> DIRECTIVE
Give as a JSON list of strings the lines of the material from the line containing "Toggle the Microsoft" up to and including the line containing "Action: point(821,428)", one string per line, with blank lines left out.

> SUPPLIED DATA
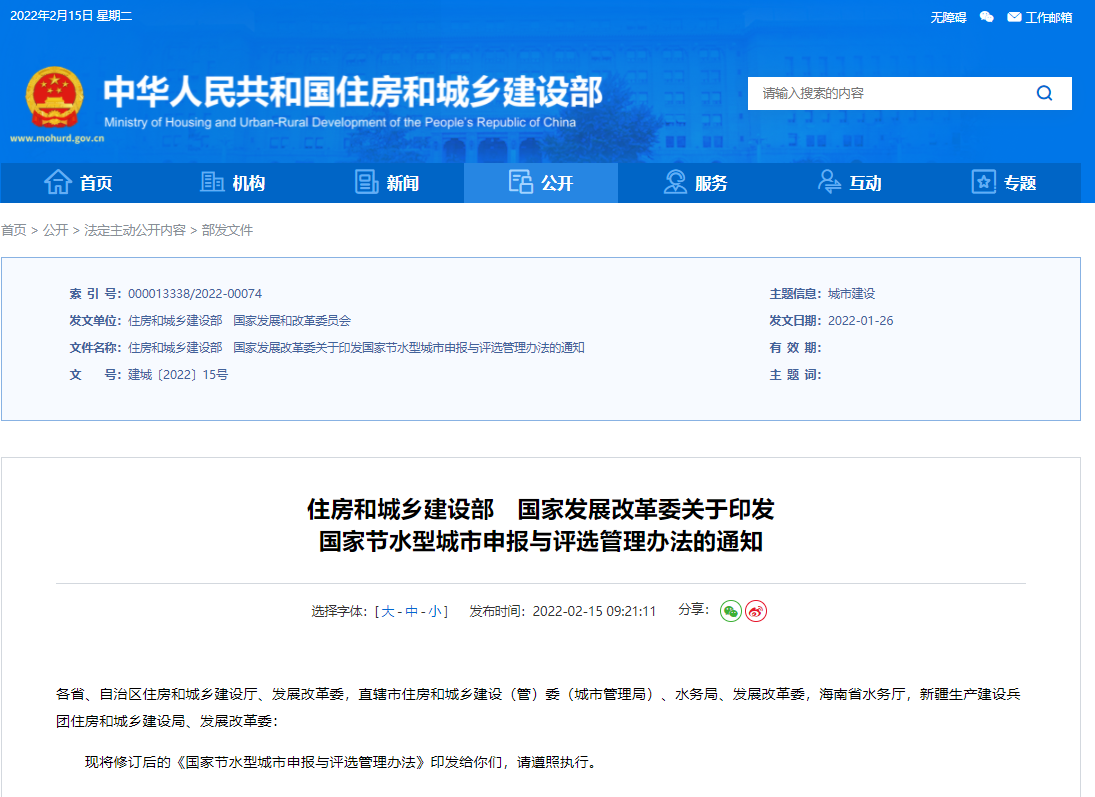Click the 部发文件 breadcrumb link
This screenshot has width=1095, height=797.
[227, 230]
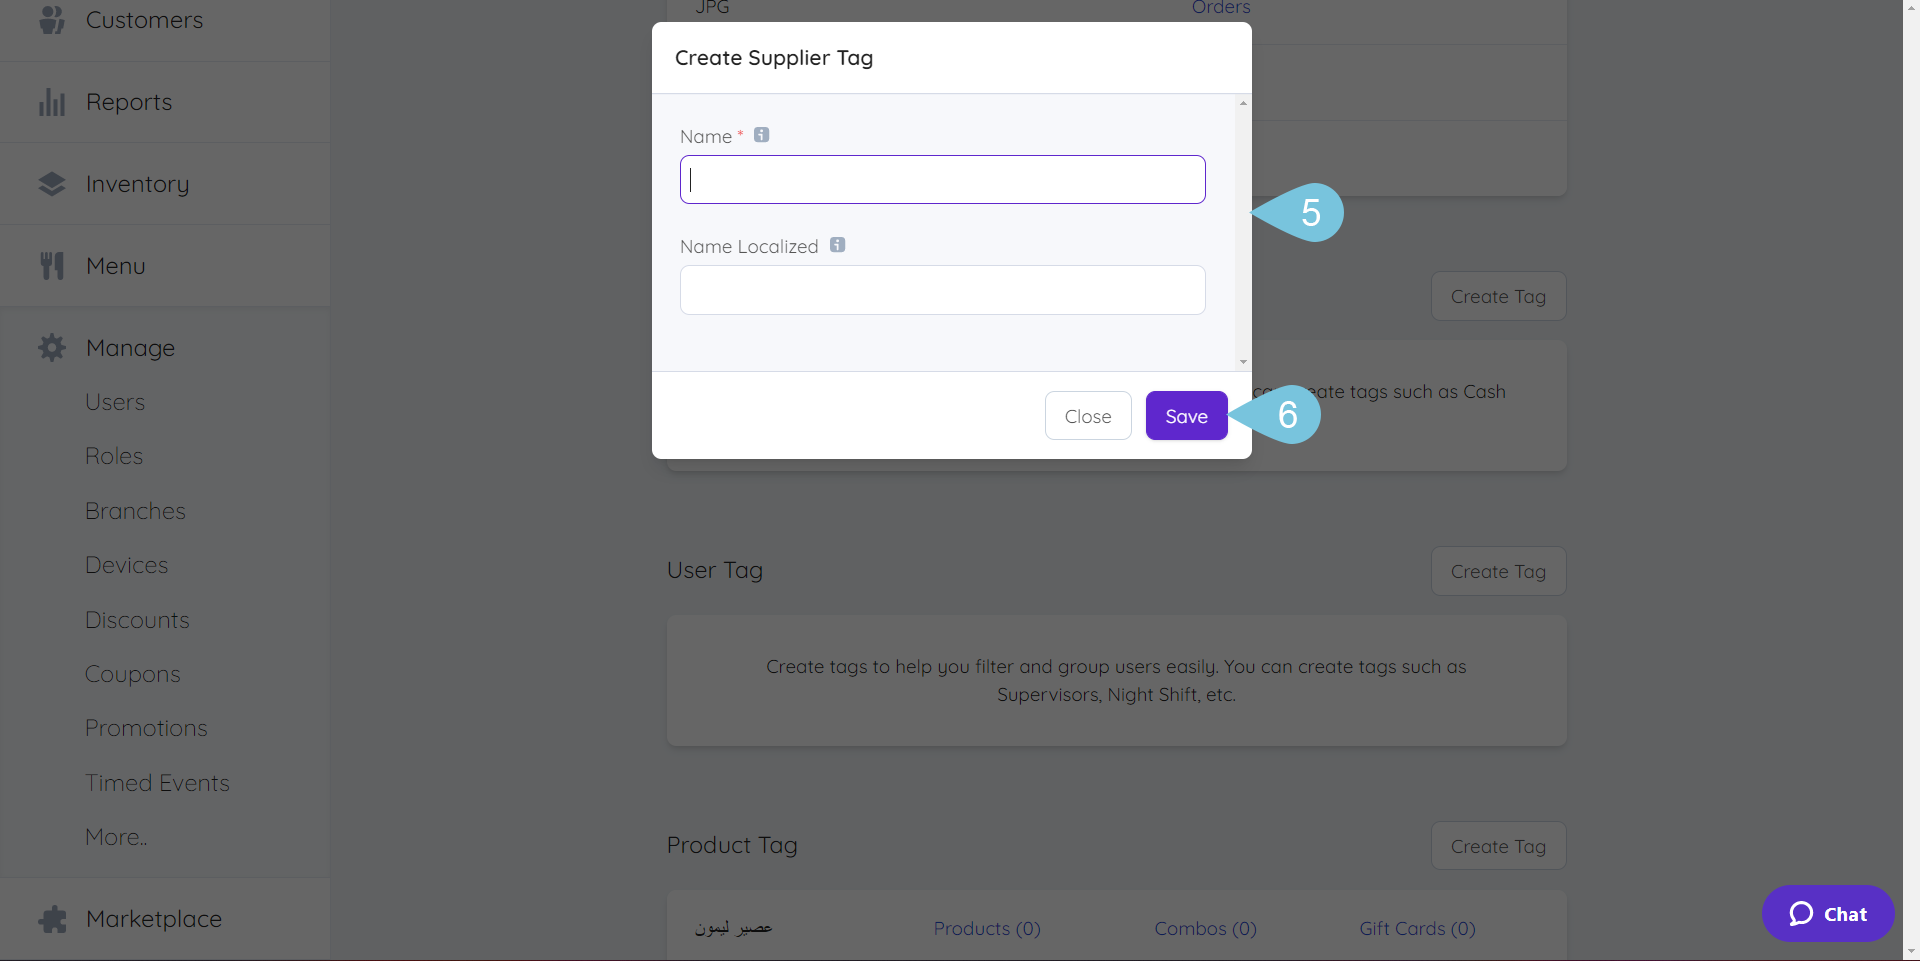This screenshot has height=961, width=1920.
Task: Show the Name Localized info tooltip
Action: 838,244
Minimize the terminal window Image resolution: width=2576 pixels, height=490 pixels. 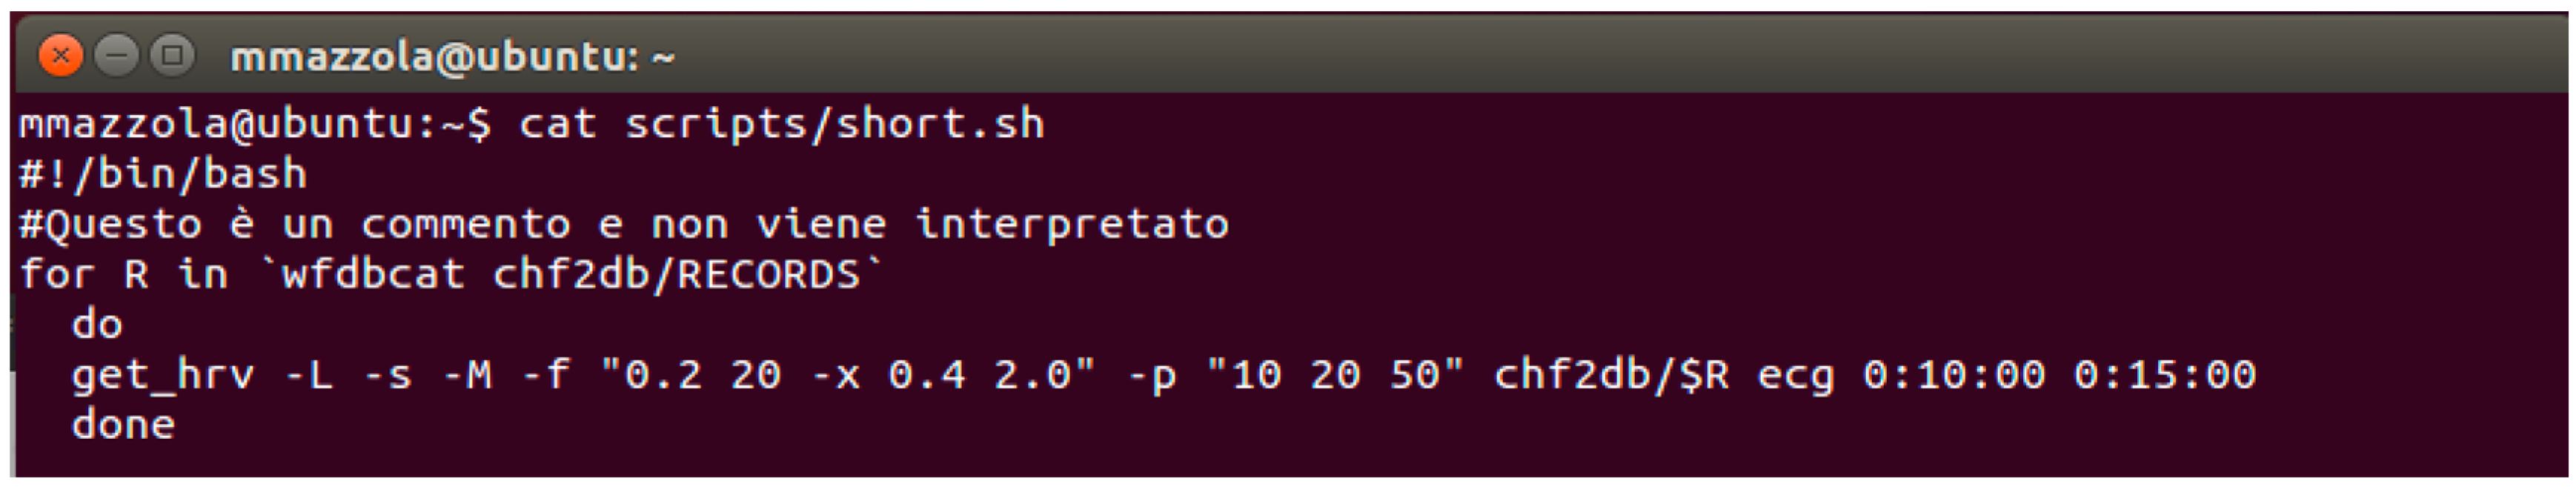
...
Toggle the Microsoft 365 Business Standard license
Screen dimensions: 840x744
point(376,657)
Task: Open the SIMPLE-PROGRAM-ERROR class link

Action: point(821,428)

> SOLUTION FOR THIS EXERCISE
[
  "Toggle the Microsoft 365 Business Standard license",
  "Screen dimensions: 840x744",
  "point(376,657)",
  "Task: Open the SIMPLE-PROGRAM-ERROR class link",
  "Action: point(821,428)"
]